WORK ITEM:
Starting with the line that contains "Task: Select order 416T in the order list", repeat exactly every line through the last one in the records below, and leave out the pictures.

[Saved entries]
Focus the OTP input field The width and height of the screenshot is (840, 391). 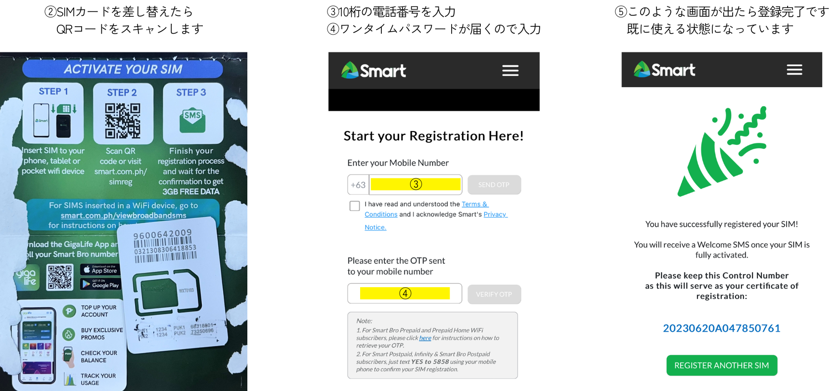pyautogui.click(x=404, y=293)
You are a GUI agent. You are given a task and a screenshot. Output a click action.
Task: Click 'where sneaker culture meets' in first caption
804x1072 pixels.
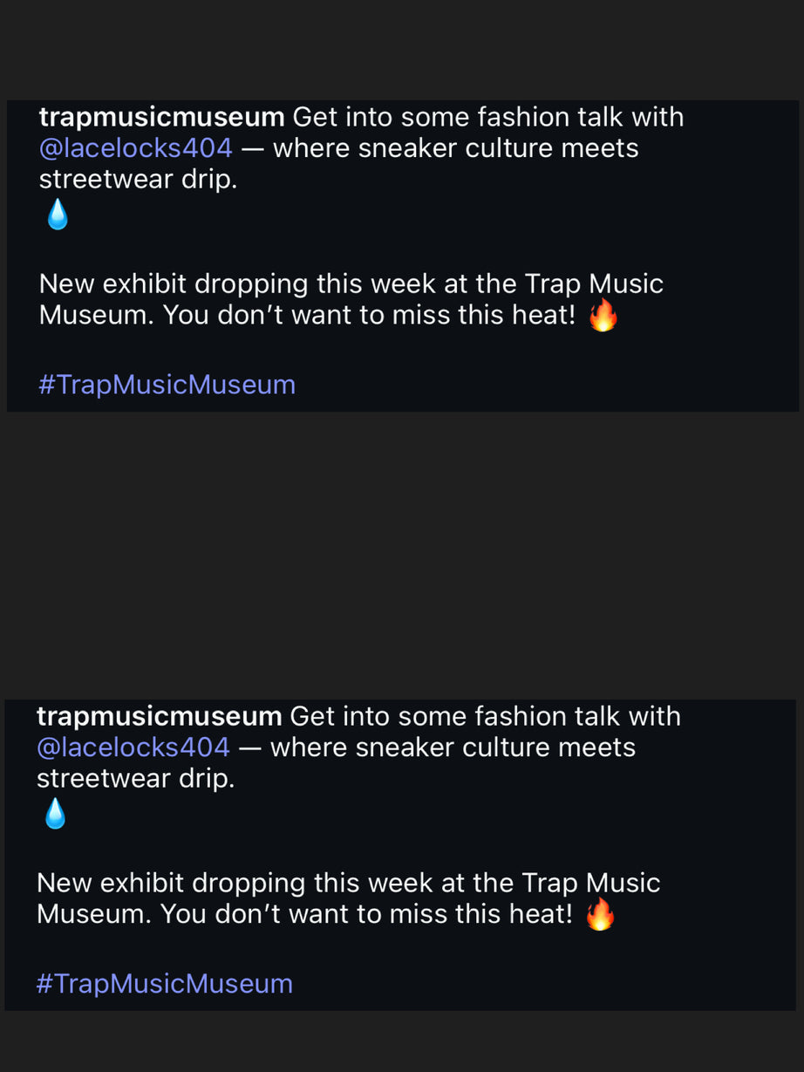[x=456, y=148]
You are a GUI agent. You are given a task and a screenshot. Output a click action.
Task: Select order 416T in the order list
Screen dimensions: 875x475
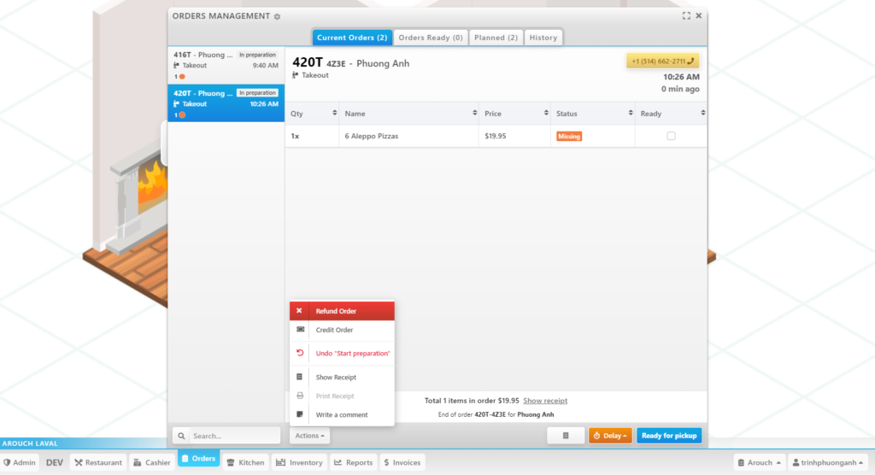[226, 65]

OUTPUT BELOW:
Task: Select order 416T in the order list
Screen dimensions: 875x475
[226, 65]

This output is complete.